-- BEGIN Data listing --

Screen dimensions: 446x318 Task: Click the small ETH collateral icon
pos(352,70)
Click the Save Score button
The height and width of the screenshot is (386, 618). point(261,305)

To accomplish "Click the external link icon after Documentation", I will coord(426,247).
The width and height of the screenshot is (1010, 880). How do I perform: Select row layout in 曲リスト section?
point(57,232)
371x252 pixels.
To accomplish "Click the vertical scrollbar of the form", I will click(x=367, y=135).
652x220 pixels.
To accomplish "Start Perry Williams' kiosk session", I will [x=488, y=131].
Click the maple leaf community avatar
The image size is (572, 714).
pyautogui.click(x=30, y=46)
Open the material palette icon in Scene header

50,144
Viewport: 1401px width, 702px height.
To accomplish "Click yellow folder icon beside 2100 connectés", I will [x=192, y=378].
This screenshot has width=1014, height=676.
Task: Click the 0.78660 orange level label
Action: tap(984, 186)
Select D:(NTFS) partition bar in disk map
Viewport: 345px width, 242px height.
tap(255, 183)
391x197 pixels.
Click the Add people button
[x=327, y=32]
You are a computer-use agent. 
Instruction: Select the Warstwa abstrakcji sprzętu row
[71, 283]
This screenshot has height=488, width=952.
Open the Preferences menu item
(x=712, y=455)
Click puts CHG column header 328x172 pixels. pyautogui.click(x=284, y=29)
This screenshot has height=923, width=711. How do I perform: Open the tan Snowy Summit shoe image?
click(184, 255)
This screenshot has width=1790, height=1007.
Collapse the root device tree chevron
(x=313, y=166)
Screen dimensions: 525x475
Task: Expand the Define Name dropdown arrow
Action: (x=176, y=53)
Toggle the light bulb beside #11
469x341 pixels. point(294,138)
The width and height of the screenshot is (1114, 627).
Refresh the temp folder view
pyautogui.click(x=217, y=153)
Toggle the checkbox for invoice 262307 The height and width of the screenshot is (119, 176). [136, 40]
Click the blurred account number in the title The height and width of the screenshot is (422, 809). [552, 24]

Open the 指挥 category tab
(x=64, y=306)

-- END Data listing --

### [Task directions]
Copy all of the records above word for word.

### [Output for this exercise]
Screen dimensions: 446x318 Task: Click the small ETH collateral icon
pos(352,70)
Click the Save Score button
The height and width of the screenshot is (386, 618). point(261,305)

To accomplish "Click the external link icon after Documentation", I will coord(426,247).
The width and height of the screenshot is (1010, 880). How do I perform: Select row layout in 曲リスト section?
point(57,232)
371x252 pixels.
To accomplish "Click the vertical scrollbar of the form", I will click(x=367, y=135).
652x220 pixels.
To accomplish "Start Perry Williams' kiosk session", I will [x=488, y=131].
Click the maple leaf community avatar
The image size is (572, 714).
pyautogui.click(x=30, y=46)
Open the material palette icon in Scene header

50,144
Viewport: 1401px width, 702px height.
To accomplish "Click yellow folder icon beside 2100 connectés", I will [x=192, y=378].
This screenshot has width=1014, height=676.
Task: Click the 0.78660 orange level label
Action: tap(984, 186)
Select D:(NTFS) partition bar in disk map
Viewport: 345px width, 242px height.
tap(255, 183)
391x197 pixels.
Click the Add people button
[x=327, y=32]
You are a computer-use agent. 
Instruction: Select the Warstwa abstrakcji sprzętu row
[71, 283]
This screenshot has height=488, width=952.
Open the Preferences menu item
(x=712, y=455)
Click puts CHG column header 328x172 pixels. pyautogui.click(x=284, y=29)
This screenshot has height=923, width=711. How do I perform: Open the tan Snowy Summit shoe image?
click(184, 255)
This screenshot has width=1790, height=1007.
Collapse the root device tree chevron
(x=313, y=166)
Screen dimensions: 525x475
Task: Expand the Define Name dropdown arrow
Action: (x=176, y=53)
Toggle the light bulb beside #11
469x341 pixels. point(294,138)
The width and height of the screenshot is (1114, 627).
Refresh the temp folder view
pyautogui.click(x=217, y=153)
Toggle the checkbox for invoice 262307 The height and width of the screenshot is (119, 176). [136, 40]
Click the blurred account number in the title The height and width of the screenshot is (422, 809). [552, 24]

Open the 指挥 category tab
(x=64, y=306)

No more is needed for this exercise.